When taken literally, it makes sense, but what exactly does it mean to be a significant character of a variable name?
I'm a beginning learner of C using K&R. Here's a direct quote from the book:
"At least the first 31 characters of an internal name are significant. For function names and external variables, the number may be less than 31, because external names may be used by assemblers and loaders over which the language has no control. For external names, the standard guarantees only for 6 characters and a single case."
By the way, what does it mean by "single case"?
Single Case usually means "lower case". Except in some OS's where it means "upper case". The point is that mixed case is not guaranteed to work.
abcdef
ABCDEF
differ only in case. This is not guaranteed to work.

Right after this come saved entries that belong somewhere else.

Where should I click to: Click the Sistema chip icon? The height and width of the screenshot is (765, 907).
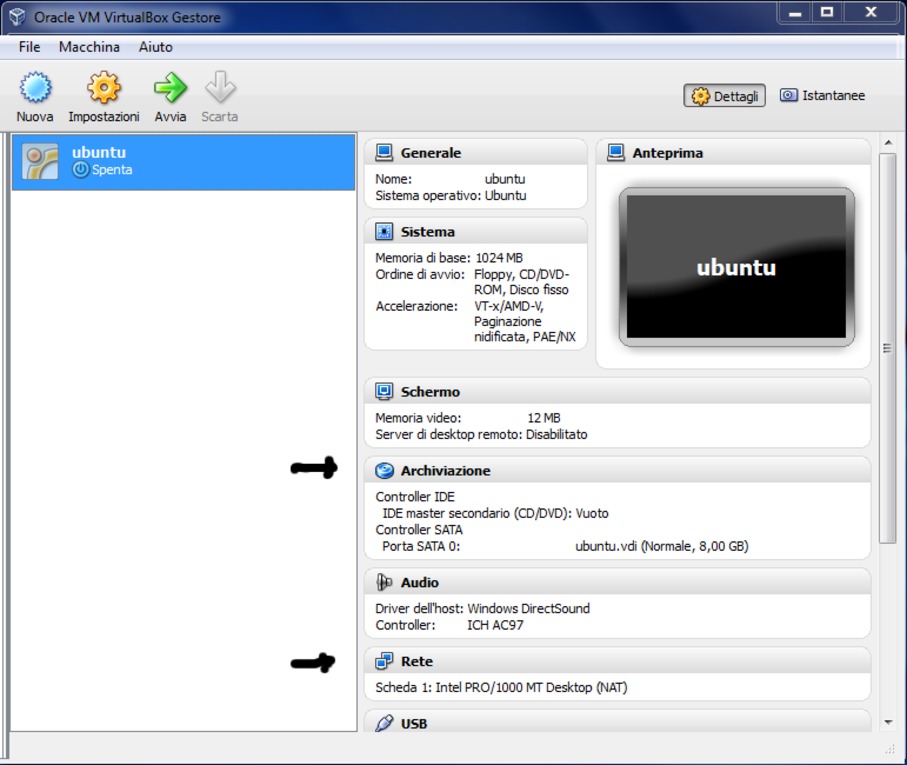[384, 232]
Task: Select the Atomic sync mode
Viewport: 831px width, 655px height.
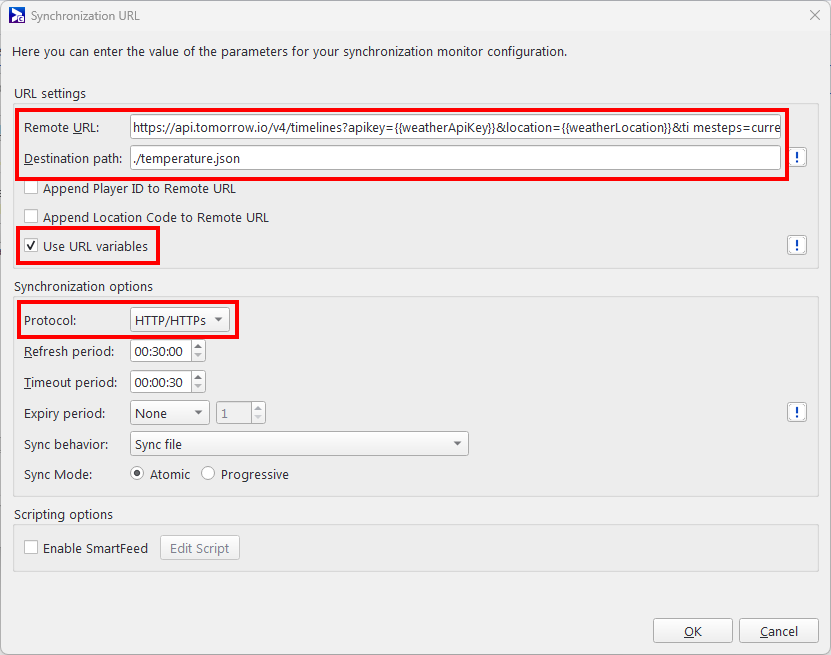Action: pyautogui.click(x=138, y=474)
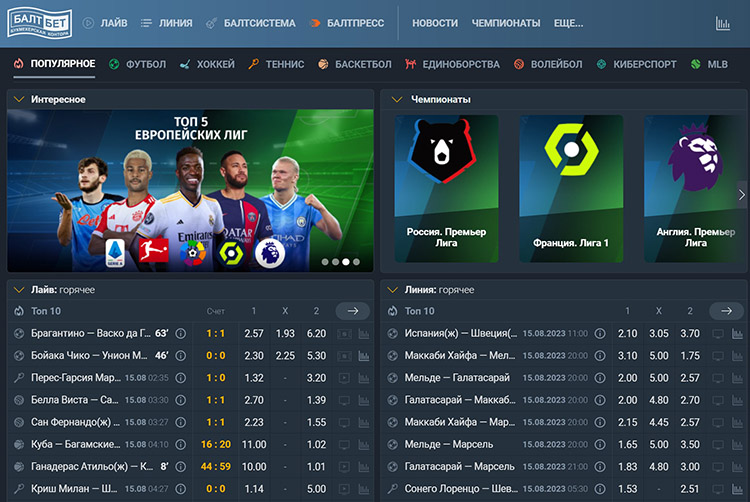Click the БалтБет logo
The width and height of the screenshot is (750, 502).
point(40,23)
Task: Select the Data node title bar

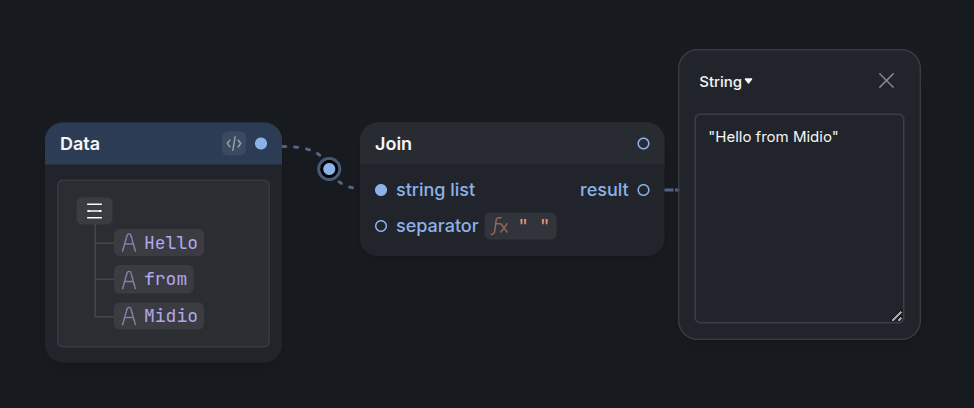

The "Significance" issue is one of how many letters can be the same.
Let's say we only have 6 significant characters.
a_very_long_name
a_very_long_name_thats_too_similar
Look different, but the first 16 characters are the same. Since only 6 are significant, those are the same variable.
It means what you fear it means. For external names, the C standard at the time K&R 2nd ed. was written really does give only six case-insensitive characters! So you can't have afoobar
and aFooBaz
as independent entities.
This absurd limitation (which was to accommodate legacy linkers now long-gone) is no longer relevant to any environment much. The C99 standard offers 31 case-sensitive characters for external names and 63 internally, and commonly-used linkers in practice support much longer names.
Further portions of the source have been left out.